For a surprisingly robust idea and what should be widely adopted(?) idea, the tutorials on how to train and similar are not as abundantly available as I thought it would be. StackOverflow gave a couple of useful links (#1, #2). After one more level of digging, what I finally found worked to be repurposed for my use-case was at alvations/dltk. There’s a decent example in there, which I started repurposing for my needs.

Okay, I have managed to figure out the training routine. However, this doesn’t seem to be working for sentence-delimiters which are different, like Hindi’s PurnaVirama and Bengali’s whatever the delimiter is. Good thing is Binu has found a potential list of these and stored them into some pattern-segmenter in ilmulti. Some useful information exists in Anoop’s IndicNLPLibrary code as well, where he does some accounting for numbers and abbreviations. But I have a policy of not doing anything for a single-language and hence me rooting for trained Punkt models.

### Injecting custom delimiters

There’s an entire thread by alvations again on some attempt - oh, I can start to empathize with the plight now.

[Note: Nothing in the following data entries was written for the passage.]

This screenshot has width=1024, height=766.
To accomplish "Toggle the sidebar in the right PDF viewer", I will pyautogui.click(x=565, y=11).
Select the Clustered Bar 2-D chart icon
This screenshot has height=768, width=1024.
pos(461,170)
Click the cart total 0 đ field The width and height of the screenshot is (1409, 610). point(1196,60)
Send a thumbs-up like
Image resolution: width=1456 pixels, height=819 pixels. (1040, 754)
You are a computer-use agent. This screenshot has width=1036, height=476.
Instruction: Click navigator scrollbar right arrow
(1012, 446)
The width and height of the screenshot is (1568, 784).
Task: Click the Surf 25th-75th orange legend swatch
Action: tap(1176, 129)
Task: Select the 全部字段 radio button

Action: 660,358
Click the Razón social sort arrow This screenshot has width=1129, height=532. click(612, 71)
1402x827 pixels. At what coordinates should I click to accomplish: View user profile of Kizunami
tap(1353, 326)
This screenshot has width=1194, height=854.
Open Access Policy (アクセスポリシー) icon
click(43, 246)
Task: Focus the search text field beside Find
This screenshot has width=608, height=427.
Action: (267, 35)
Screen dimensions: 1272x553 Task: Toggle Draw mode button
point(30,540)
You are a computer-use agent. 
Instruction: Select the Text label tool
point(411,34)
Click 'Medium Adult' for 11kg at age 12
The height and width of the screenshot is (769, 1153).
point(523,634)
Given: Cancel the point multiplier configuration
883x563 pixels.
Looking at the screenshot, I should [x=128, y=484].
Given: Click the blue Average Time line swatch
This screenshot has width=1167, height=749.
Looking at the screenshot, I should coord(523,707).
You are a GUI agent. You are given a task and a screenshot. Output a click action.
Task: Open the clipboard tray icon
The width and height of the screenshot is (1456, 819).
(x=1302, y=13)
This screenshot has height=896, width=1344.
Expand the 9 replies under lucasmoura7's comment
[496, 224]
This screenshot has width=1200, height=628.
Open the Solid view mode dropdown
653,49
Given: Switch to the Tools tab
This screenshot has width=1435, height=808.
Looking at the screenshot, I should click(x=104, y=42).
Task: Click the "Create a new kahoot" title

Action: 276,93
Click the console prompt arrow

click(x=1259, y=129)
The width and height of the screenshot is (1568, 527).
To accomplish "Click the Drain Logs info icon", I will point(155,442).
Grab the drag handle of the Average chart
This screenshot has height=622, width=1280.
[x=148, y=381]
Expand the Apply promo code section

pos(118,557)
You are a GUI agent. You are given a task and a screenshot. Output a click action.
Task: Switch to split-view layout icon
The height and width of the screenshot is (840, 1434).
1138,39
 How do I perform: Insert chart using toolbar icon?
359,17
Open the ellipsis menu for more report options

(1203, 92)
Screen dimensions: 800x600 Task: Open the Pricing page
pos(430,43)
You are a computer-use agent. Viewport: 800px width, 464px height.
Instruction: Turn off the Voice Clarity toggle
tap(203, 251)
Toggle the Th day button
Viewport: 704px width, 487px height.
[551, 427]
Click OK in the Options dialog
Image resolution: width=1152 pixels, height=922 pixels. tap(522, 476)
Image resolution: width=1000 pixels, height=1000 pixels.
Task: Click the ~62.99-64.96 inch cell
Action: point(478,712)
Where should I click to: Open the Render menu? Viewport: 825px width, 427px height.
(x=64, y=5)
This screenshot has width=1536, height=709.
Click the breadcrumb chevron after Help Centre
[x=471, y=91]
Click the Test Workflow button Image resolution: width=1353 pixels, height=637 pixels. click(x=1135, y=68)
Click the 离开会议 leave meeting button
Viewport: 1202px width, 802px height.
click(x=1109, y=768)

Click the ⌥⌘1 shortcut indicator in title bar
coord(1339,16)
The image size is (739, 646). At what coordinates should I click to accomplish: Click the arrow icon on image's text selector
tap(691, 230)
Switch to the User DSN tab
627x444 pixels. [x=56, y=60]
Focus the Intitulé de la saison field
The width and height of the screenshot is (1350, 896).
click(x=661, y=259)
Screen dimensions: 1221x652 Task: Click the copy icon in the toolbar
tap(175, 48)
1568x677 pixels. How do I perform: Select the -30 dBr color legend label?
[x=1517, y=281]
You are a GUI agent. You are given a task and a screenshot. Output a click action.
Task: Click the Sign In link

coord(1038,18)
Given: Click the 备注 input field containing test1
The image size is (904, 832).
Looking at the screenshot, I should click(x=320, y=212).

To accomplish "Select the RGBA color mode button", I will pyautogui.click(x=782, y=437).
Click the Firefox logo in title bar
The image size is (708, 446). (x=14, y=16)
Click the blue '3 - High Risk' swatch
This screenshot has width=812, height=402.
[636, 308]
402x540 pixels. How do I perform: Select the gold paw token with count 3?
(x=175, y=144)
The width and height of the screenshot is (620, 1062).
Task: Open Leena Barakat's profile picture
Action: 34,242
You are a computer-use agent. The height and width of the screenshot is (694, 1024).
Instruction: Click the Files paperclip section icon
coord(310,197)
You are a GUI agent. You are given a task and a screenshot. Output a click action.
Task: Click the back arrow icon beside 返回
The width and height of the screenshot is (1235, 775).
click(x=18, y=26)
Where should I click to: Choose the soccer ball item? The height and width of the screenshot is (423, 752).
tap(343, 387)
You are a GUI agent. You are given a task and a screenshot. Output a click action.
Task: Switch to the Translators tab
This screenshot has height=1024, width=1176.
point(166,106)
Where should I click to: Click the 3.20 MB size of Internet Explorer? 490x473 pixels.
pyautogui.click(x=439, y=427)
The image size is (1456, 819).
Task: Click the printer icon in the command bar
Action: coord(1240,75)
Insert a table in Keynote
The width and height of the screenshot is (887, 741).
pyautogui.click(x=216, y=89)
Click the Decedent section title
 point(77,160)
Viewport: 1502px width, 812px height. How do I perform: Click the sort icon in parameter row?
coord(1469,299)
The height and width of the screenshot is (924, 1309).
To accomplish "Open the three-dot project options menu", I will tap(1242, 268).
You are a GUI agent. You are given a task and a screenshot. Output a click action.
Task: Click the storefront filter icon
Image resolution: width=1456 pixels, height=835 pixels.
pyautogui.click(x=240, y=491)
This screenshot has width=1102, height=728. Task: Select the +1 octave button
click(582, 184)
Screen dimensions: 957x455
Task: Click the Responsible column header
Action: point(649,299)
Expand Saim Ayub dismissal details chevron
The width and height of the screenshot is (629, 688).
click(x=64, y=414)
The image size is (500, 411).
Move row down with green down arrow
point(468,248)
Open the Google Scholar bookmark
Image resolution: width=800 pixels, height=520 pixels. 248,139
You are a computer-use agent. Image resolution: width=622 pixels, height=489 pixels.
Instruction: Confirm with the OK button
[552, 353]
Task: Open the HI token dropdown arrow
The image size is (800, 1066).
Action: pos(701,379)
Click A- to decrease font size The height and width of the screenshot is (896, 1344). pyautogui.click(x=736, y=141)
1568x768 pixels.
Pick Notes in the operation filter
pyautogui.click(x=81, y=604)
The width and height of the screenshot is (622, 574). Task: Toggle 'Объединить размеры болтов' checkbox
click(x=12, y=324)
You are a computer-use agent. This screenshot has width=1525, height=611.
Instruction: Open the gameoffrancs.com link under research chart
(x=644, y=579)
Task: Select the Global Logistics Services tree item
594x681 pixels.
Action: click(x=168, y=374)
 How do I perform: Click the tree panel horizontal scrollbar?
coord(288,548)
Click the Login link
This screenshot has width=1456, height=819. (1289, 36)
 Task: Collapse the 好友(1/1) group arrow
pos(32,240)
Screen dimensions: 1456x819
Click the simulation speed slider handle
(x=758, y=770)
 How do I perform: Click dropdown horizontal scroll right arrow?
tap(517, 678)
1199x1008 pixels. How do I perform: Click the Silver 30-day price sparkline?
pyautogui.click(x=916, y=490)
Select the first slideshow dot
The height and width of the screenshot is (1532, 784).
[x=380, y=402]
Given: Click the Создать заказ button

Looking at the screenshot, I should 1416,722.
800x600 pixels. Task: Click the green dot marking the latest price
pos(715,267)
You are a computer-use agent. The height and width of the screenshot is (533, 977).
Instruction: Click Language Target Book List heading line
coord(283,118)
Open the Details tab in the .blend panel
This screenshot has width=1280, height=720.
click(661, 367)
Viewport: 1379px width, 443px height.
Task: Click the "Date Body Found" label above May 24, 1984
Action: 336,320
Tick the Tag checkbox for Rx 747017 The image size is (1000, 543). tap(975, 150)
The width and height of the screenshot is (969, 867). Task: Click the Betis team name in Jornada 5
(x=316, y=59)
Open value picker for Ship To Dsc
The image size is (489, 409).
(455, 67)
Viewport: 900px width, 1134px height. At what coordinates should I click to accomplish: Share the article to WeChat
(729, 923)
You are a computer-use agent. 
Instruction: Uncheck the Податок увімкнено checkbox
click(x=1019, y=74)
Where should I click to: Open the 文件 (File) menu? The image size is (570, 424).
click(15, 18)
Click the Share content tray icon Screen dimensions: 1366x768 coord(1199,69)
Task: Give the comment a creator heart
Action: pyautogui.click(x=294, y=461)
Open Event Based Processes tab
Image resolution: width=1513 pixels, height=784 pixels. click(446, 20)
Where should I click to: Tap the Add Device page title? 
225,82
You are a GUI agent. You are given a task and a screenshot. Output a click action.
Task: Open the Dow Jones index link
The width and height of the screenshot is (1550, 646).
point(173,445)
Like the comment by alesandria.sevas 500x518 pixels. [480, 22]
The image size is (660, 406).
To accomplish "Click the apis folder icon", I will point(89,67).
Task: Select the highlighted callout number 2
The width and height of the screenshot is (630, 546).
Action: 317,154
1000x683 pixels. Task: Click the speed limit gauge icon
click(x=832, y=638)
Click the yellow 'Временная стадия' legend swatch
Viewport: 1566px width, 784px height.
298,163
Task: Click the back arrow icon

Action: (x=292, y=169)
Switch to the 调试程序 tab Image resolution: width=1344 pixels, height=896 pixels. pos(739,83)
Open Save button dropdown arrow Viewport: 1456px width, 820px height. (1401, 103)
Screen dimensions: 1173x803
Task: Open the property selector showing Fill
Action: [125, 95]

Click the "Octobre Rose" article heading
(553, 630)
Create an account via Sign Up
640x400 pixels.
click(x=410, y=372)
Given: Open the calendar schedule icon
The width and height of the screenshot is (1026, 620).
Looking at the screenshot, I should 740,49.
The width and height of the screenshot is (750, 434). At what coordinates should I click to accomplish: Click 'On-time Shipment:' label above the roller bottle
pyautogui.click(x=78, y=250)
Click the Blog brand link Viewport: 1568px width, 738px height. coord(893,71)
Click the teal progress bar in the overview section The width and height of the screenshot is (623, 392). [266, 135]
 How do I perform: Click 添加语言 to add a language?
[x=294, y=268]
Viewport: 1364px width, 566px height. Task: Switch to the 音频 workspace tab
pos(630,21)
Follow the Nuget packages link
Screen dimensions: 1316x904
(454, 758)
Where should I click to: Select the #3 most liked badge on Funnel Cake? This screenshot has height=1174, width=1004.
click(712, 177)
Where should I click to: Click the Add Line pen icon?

My thinking goes like this now, PunktLanguageVars have to be customized per language inorder to be able to accomodate the custom delimiters in languages like Bengali, Hindi, Marathi, Urdu etc. Somewhere in the source I found this has to be overridden.

#### Process

The following are my reactions as I progress about getting this accomplished.

1. Ugghh, I actually need more knowledge of Punkt the paper and the implementation now.
2. Turns out not, I just modified the sentence-delimiters with some twisted python dynamic inheritance workarounds (might have been an overkill, if I look back). Marathi seems to be using full-stops.
3. Training might have improved with the additional stuff, I hope. But what about test? Found something on StackOverflow. nltk:custom-sentence-starters The above doesn’t seem to be working, weird.
4. Seems like this is more effort than what it’s worth, thinking of lesser solutions that I can get away with. Decimal, Abbreviation ambiguity to be cleared in a first round, then use hard-delimiters for each language, like the Devanagiri danda in a second pass.
5. Finally managed a working solution after tinkering with the code for a while. I modified the first-pass-annotation function from punkt pulling the punkt implementation’s source. second pass.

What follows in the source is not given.